Business stories must also lead people to the action you want them to take—whether that’s to buy your products and services or achieve other specific business goals. They have to do more than entertain. Your protagonist must have an object of desire that is aligned with a solution you can provide. Skyword’s brand storytelling needs to focus on helping our audience of marketers to connect with their audiences through sustained storytelling and also show how to connect their global marketing teams through technology and process. Our brand story must move the protagonist from disconnection to connection.
We look at our content strategy as the framework for how and why all our content is created and distributed. It reflects our brand purpose and business goals. We develop it by first researching our target audience and understanding their unique needs and perspectives. From there we develop personas and content to reach, engage, convert, and support each one. Our primary personas are the marketing leader and change agent within marketing teams.
Despite all the research we had conducted to understand our personas, we never had developed the story for each of them. Today we are transforming each persona into a protagonist, and we write their stories. This is their story, not ours, but our brand plays a role in each one. Every member of our team should be able to tell the story of each persona. Now our personas’ stories guide our campaigns and shape our always-on editorial strategy.
Prior to our employing our story framework, our campaigns typically had a theme, but they were really just a series of marketing activities and assets with some goals attached. Now, before we develop assets for each campaign, we start by understanding who we’re trying to reach. We talk about their story and where this campaign fits into their story. Then, we outline the story we want to tell with each campaign. Once the story is developed, we determine the assets we need to bring the story to life and the channel strategies for distribution. Each campaign has a specific role within our audience’s stories and follows a mapped-out path to ultimately reach an object of desire.
The challenge for brands today is how to become the source of the information your audience seeks and deliver it to them when and how they want it.
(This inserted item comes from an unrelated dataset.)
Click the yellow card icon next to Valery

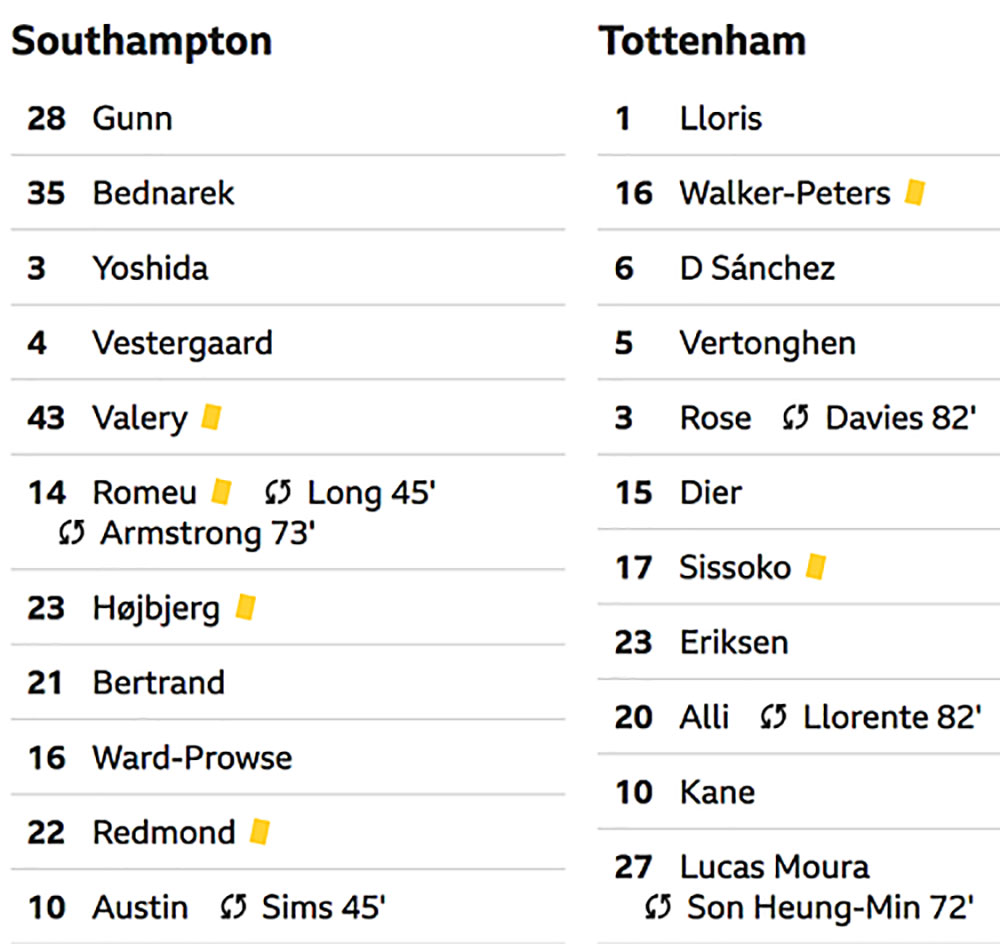[211, 417]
This takes developing a regular cadence of original content—articles, videos, social posts, graphics, podcasts—that can easily be found in search and shared socially.
The Content Standard is Skyword’s hub for our always-on editorial strategy. We publish stories daily that address issues marketers care about. For a while, we attempted to storify every article we wrote and asked our writers to adhere to story form in their pitches and in writing each article. But we found that the pitch process became tedious and the articles were beginning to appear formulaic. Now we realize that not every piece needs to be completely storified—but each writer needs to understand who the protagonist is for the article and what her object of desire is. Every article now plays a role within our larger Skyword story. It’s not enough to write an article about any marketing topic. Each article must provide a level of guidance to help marketers and storytellers connect with their audiences in ways that are relevant and inspiring.
So in the words of Robert McKee, being a great brand storyteller doesn’t mean that everything needs to be storified, but it does mean that everything needs to be part of a story.